Holmes enjoyed walking and it
was during his time in Montague Street that he began the habit of taking long walks about the capital, familiarising himself with its streets, particularly the slum areas of the East End with its docks and with the gin shops and opium dens of Limehouse.
He also became acquainted with the second-hand shops in and around Tottenham Court Road, for it was here that he bought his Stradivarius violin, worth at least five hundred guineas, for fifty-five shillings (£2.75p) from a Jewish broker. Today it would be worth many more times this amount.

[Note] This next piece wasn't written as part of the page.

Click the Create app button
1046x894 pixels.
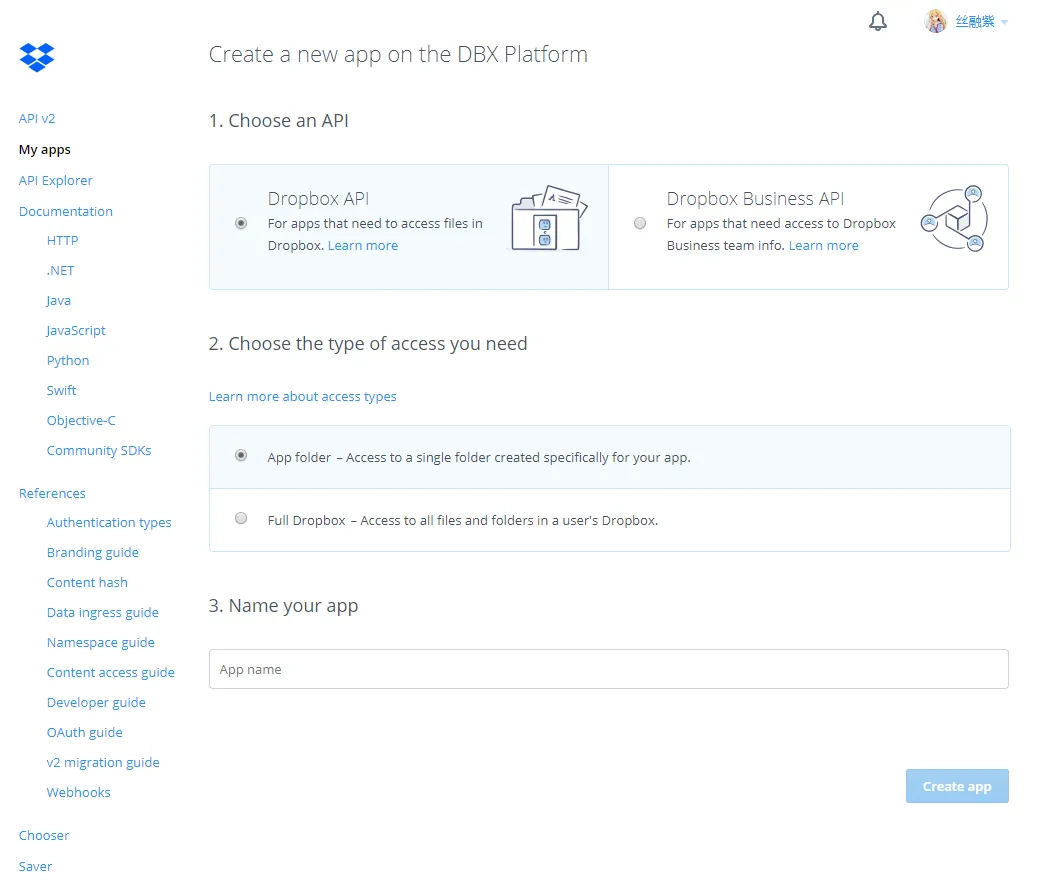click(957, 787)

For a man interested in antiquarian books, there were the booksellers as well, although at this stage in his career Holmes may not yet have been able to afford to indulge his hobby of collecting unless he was lucky enough to find a bargain, such as the little brown-backed volume of De Jure Inter Gentes, published in Liége in 1642, which he found on a stall selling second-hand books and which he later showed to Watson.

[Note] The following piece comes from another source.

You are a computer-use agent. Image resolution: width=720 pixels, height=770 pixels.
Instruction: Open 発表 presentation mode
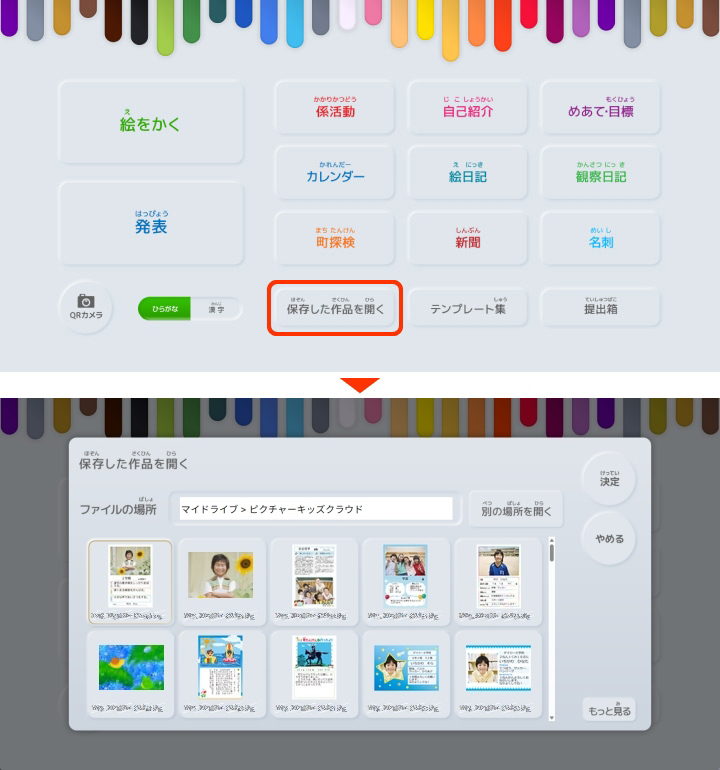click(x=151, y=224)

But business was picking up. Between 1878 and the last months of 1880, at least eight more cases came his way. As he was later to tell Watson that his practice became ‘considerable’, there were undoubtedly more which he failed to mention. Those he listed were the Tarleton murders and the case of Vamberry, the wine merchant, as well as the inquiries involving an old Russian woman, the club-footed Ricoletti and his abominable wife, and a particularly curious investigation which concerned an aluminium crutch. Unfortunately, Holmes has given no further details about these cases.
Other clients included a Mrs Farintosh, who consulted him about an opal tiara, and a Mr Mortimer Maberley, whom Holmes was able to help over a ‘trifling matter’ and whose widow later requested his advice over the sale of her house, the Three Gables. A Mrs Cecil Forrester also asked for his assistance. Although her case was straightforward, involving only a minor domestic complication, Mrs Forrester was to play an important part in Watson’s future, for it was through her that Miss Mary Morstan heard of Holmes and several years later came to consult him about a much more complex problem of her own. Some of these cases came, as he told Watson, from private detective agents who turned to him for help when they found themselves in difficulties and whom Holmes charged for his services.